Arrivé devant une grosse porte de fer, il saisit le heurtoir et frappa. On mit quelque
temps à ouvrir, puis quelqu’un vint. La porte grinça sur ses gonds.
— Entrez vite ! C’est froid dehors ! Que faites-vous ici ?
— Je vais au diable, cher Monsieur.
Le diablotin vérifia en maugréant dans un gros in-folio relié à la fanfare. Après un peu,
le portier fit remarquer au pauvre qu’il n’était pas sur la liste, et que, de toute façon, nul
n’était attendu ce soir et il lui tendit sur les entrefaites l’espèce d’incunable.
— Voyez-y vous-même, par Belzébuth ! tempêta-t-il d’impatience, votre nom n’y est
pas !
— En effet, répondit le pauvre en parcourant les pages manuscrites, il n’y a là que
des gens dont je ne sais rien… Je n’y suis pas… C’est bien vrai que l’Enfer, c’est les autres.
Le portier allait le renvoyer, quand de sa vue perçante il aperçut le bout de jambon –
denrée rare aux enfers.
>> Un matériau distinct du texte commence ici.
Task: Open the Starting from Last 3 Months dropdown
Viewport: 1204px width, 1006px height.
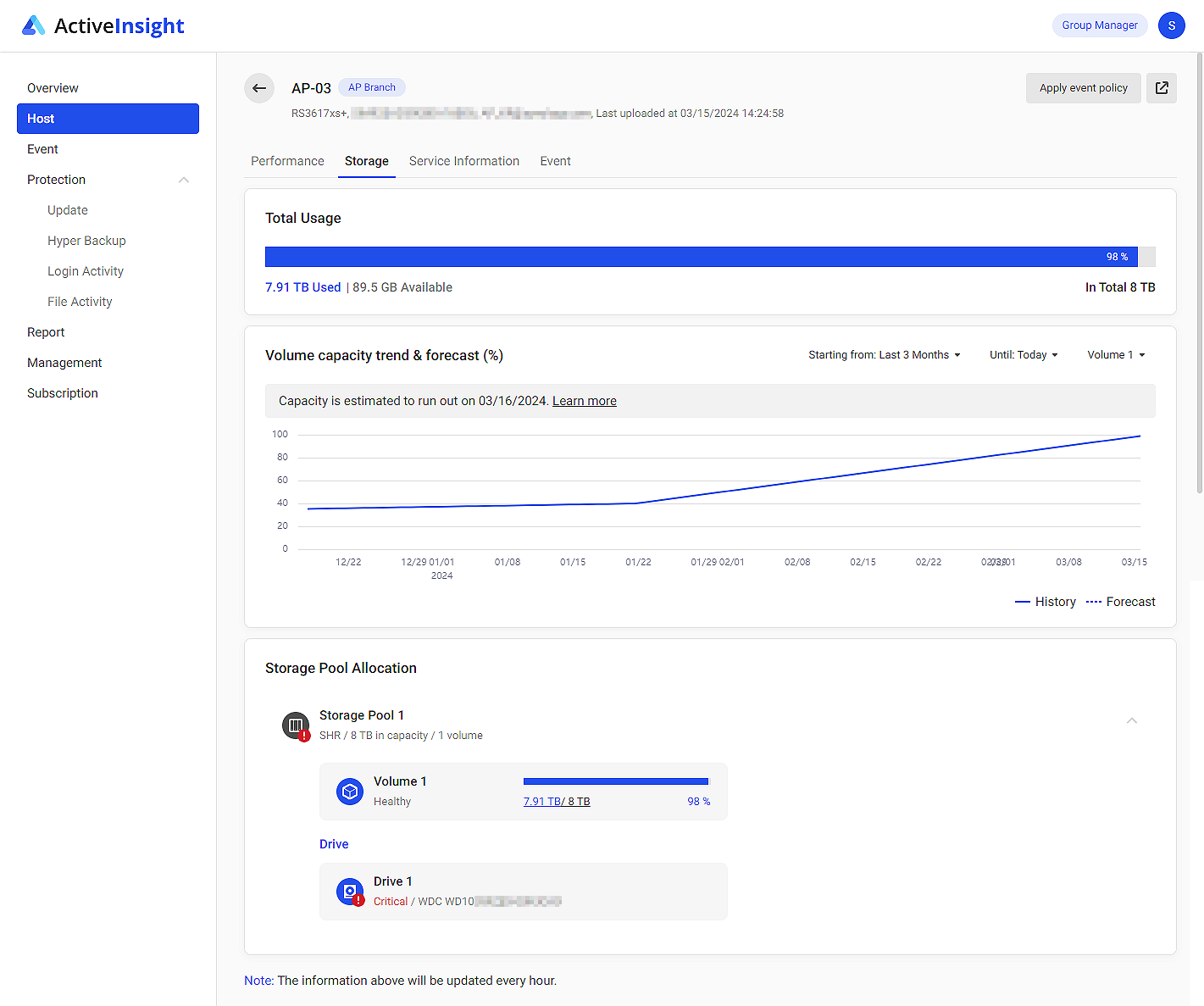Action: (x=884, y=355)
L’odeur avait d’ailleurs attiré force diables, petits et grands, qui
grouillaient tout autour de lui comme autant de fourmis et d’asticots. Commença alors
une surenchère pour avoir la bouchée de jambon.
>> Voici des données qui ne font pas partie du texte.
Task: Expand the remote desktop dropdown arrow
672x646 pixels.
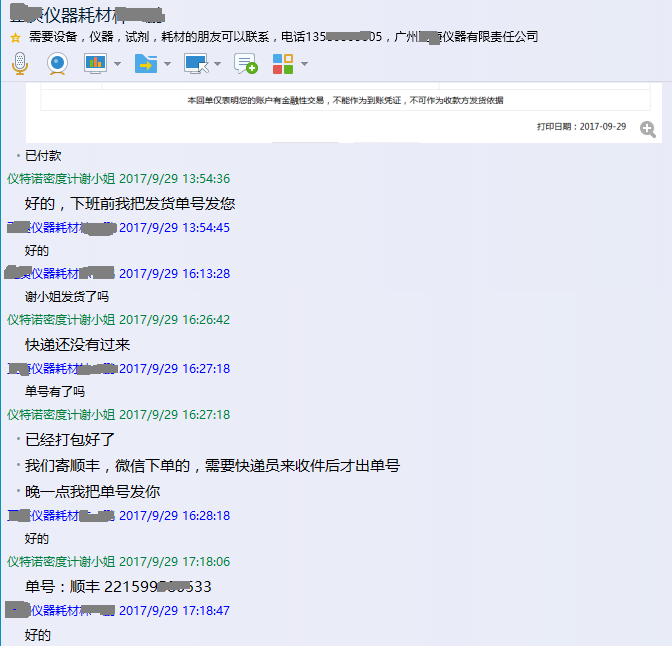Action: click(217, 64)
— Vous savez, dit l’homme, ma femme et moi pensions manger cela pour Noël, mais
comme je vois qu’il vous fait vraiment envie, je peux vous le laisser sans problème. En
échange, je vous demanderai toutefois de me donner le moulin à bras, là-bas, derrière
la porte.
Il avait en effet avisé un petit moulin qui lui faisait envie et qui aurait été
d’un magnifique effet, chez lui, sur la tablette de la cheminée. Quel étrange sens
des priorités me direz-vous, mais on a beau être pauvre, on est toujours assez riche pour
être snob.
La tractation fut rude, car il se trouvait que ce moulin était magique et pouvait donner
aux hommes ce qu’ils lui demandaient, dès lors qu’on l’actionnait d’une certaine manière.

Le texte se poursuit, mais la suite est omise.